In Angola, a civil war that raged for decades has left lingering, and dangerous, reminders of the violence across the countryside. Long since the worst of the fighting ended in 2002, land mines continue to claim lives — and not just those of humans.
Even as the elephant population there saw a replenishment in numbers following the war, many of the mammoth animals were being killed by leftover land mines, as well.
But Angola’s wildlife observers have gradually noticed something curious going on. A number of elephants in Angola now appear to steer clear of land mines, even trumpeting warnings about them to other elephants.
That caught the attention of the U.S. Army Research Office, which funded some initial research to see just how, exactly, these lumbering giants manage to sniff out, and step around, the dangerous devices. The idea was to verify whether the claims coming out of Angola were to be believed — and, if so, whether there was any chance of turning these elephants’ talents to the purpose of saving lives.
As The Economist has reported: “The US Army’s Research Office has been testing the ability of a group of tame elephants in South Africa to find traces of TNT, an explosive, amid decoy odours of bleach, petrol, soap and tea.”
Sean Hensman, a South African researcher with the group Adventures with Elephants, took part in that stu.
“After a long time,” he tells NPR’s Scott Simon, “we found out that the [elephants] are very, very good at identifying the scent of TNT and other things, and are very, very quick learners.”
And they don’t just learn quickly; they also retain that knowledge long afterward.
“We tested one elephant a year after we had done the initial research, and he still passed the whole test with flying colors.”

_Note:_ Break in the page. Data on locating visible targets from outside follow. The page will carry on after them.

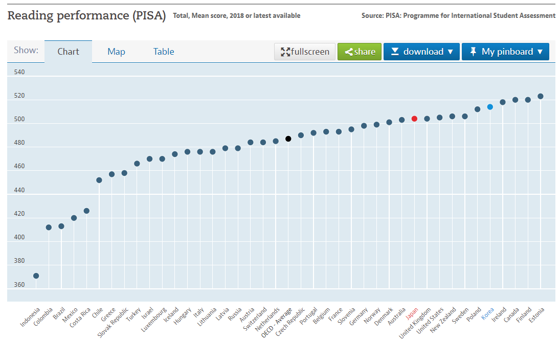Image resolution: width=560 pixels, height=341 pixels.
Task: Open the My pinboard dropdown arrow
Action: pos(540,52)
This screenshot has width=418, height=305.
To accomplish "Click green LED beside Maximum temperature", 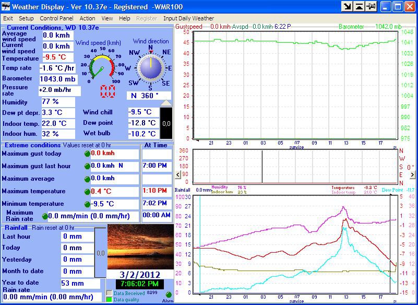I will 87,192.
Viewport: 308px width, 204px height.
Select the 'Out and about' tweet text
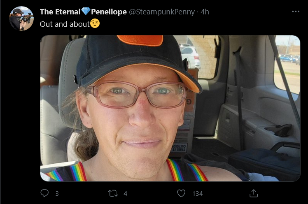click(x=65, y=24)
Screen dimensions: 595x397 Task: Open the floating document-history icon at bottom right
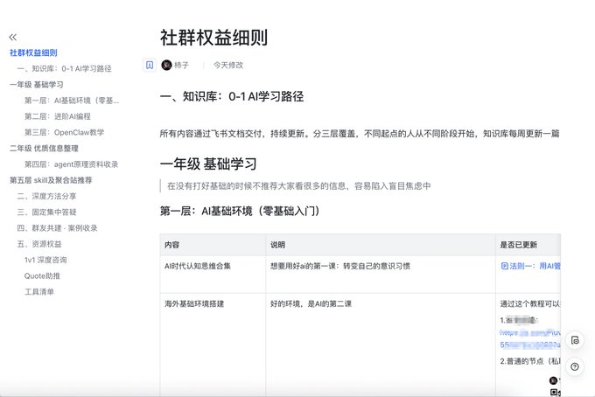click(x=575, y=340)
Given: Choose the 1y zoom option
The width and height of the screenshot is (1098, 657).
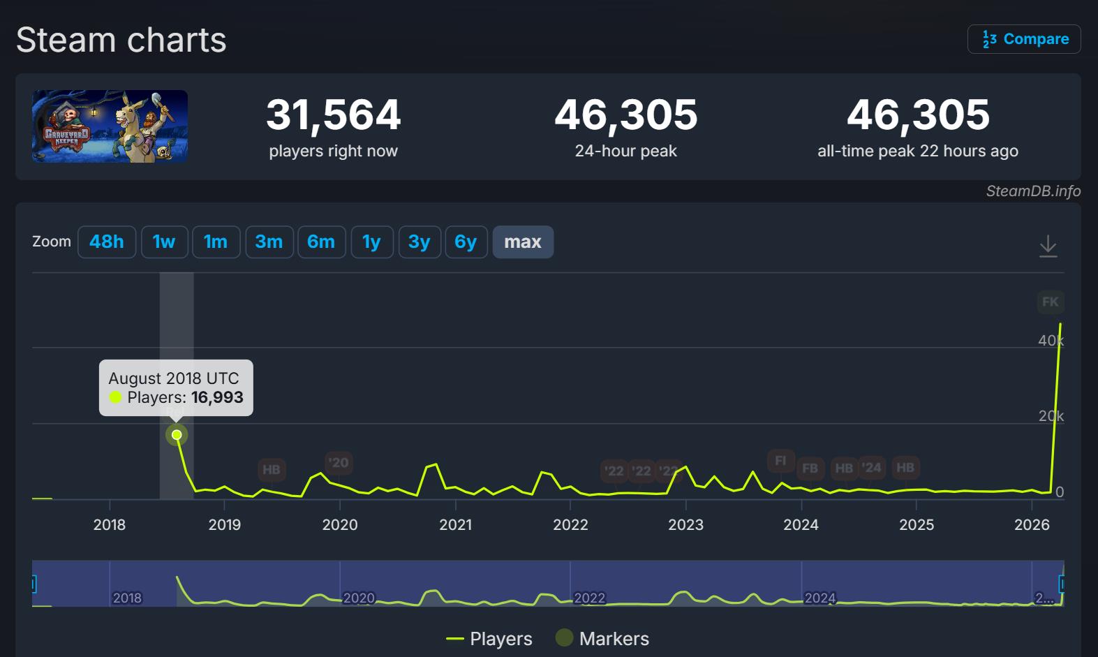Looking at the screenshot, I should click(371, 242).
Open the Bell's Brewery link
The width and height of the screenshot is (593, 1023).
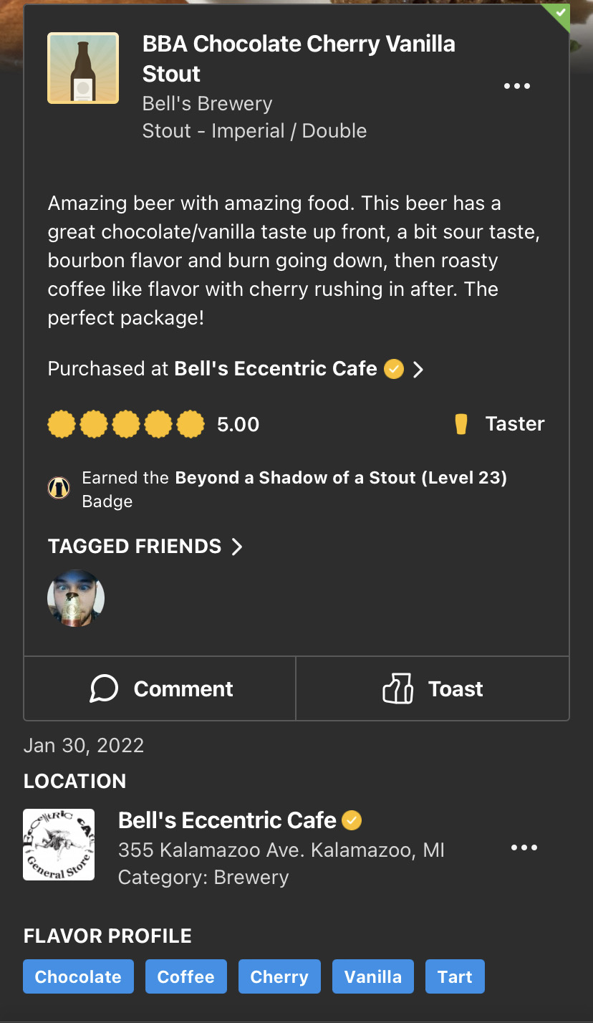coord(207,104)
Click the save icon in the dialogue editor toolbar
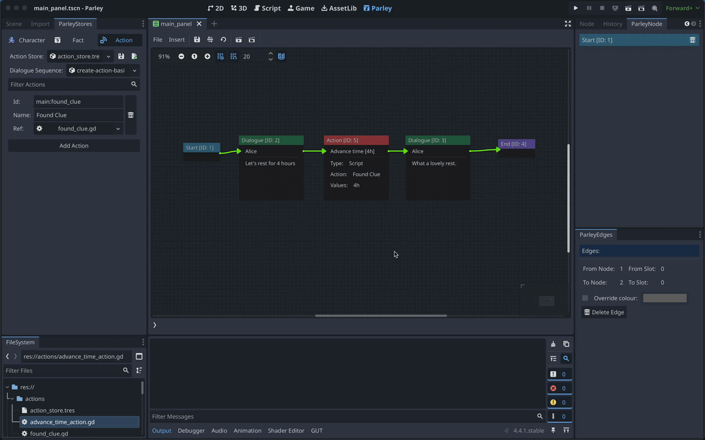Image resolution: width=705 pixels, height=440 pixels. (196, 40)
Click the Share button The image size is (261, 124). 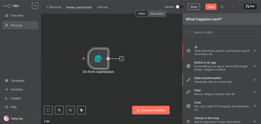(194, 7)
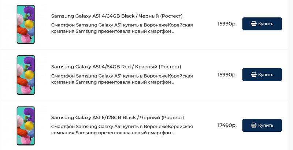Click second description line of the 4/64GB Red listing
The height and width of the screenshot is (150, 293).
(112, 82)
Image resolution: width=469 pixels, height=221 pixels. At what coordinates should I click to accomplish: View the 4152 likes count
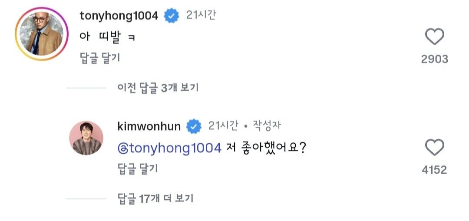coord(434,170)
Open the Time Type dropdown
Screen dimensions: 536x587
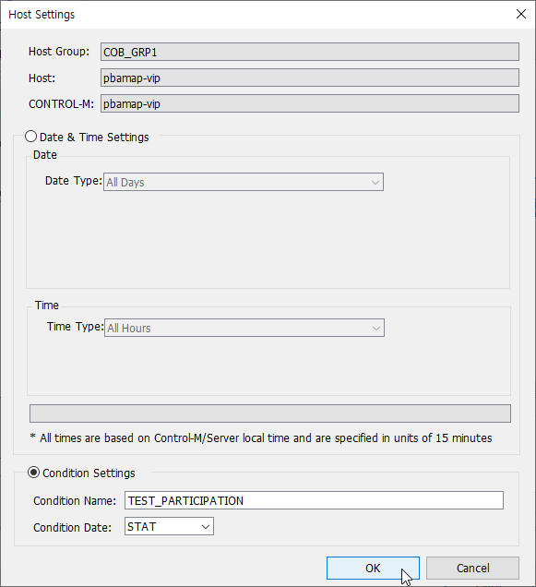(244, 328)
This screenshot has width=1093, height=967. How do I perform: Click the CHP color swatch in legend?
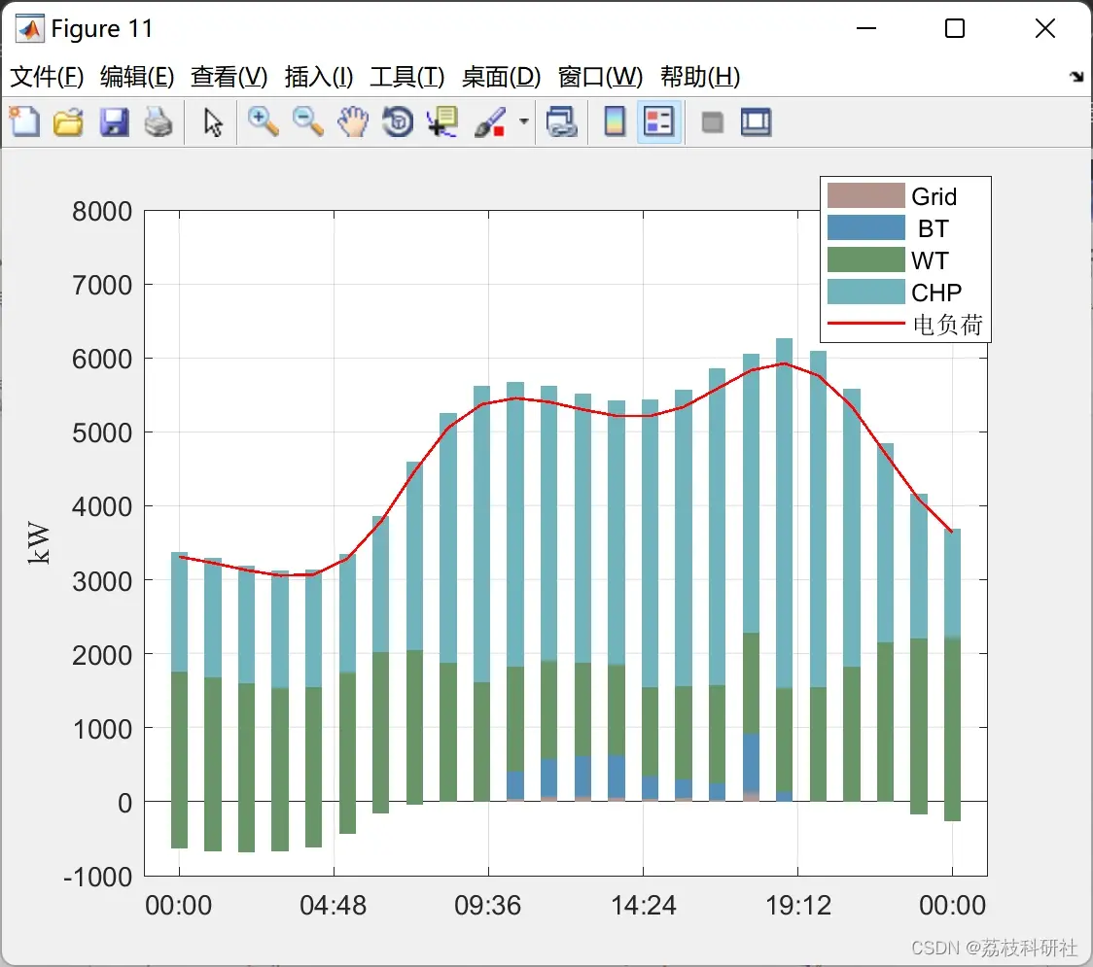tap(865, 292)
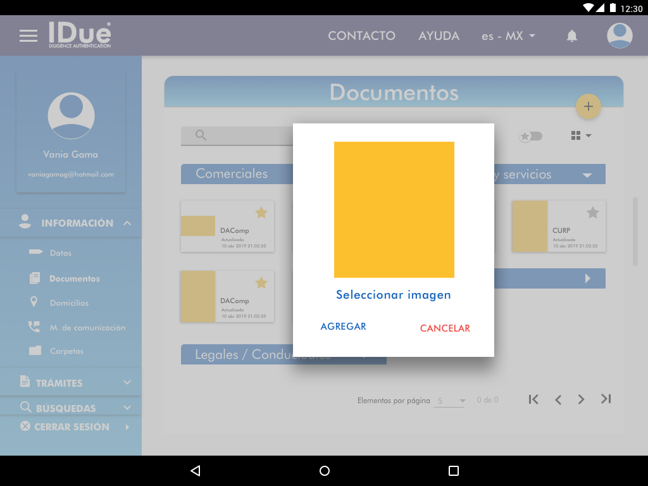Select CONTACTO in the top navigation
648x486 pixels.
click(361, 36)
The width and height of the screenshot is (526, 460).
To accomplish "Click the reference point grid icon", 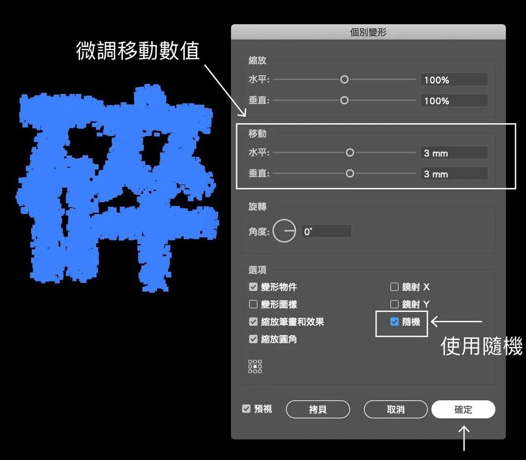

Hensman chalks it up to the elephant’s hefty schnozz. “They’re reported to have a sense of smell 14 times better than a good dog,” he says, “and a good dog is reputed to be about 2,000 times better than you and I.”
Hensman is careful to note that the researchers have no intention of actually taking elephants into areas littered with land mines. Rather, he says the U.S. Army is testing the animals’ sense of smell in order to design better land mine sensors of their own.
“They spent billions on sensors and understanding a dog’s nose. And, you know, if an elephant is that much more sensitive than a dog, they have learned a lot from it. And they’ve applied that to some of their sensors, which they’re testing at the moment.”
But that’s not where Hensman’s ambitions end.
“They’re using dogs to detect cancer, they’re using dogs to detect diseases,” he says, “and if we could use an elephant do the same, then hopefully we can save a lot of people.”
For that, elephants could use a little breathless praise. And Hensman’s not hesitant about offering them just that.
“They’re highly intelligent, they’re good fun to be around and to be awed by them is putting it lightly,” he says. “They really are very, very special animals.”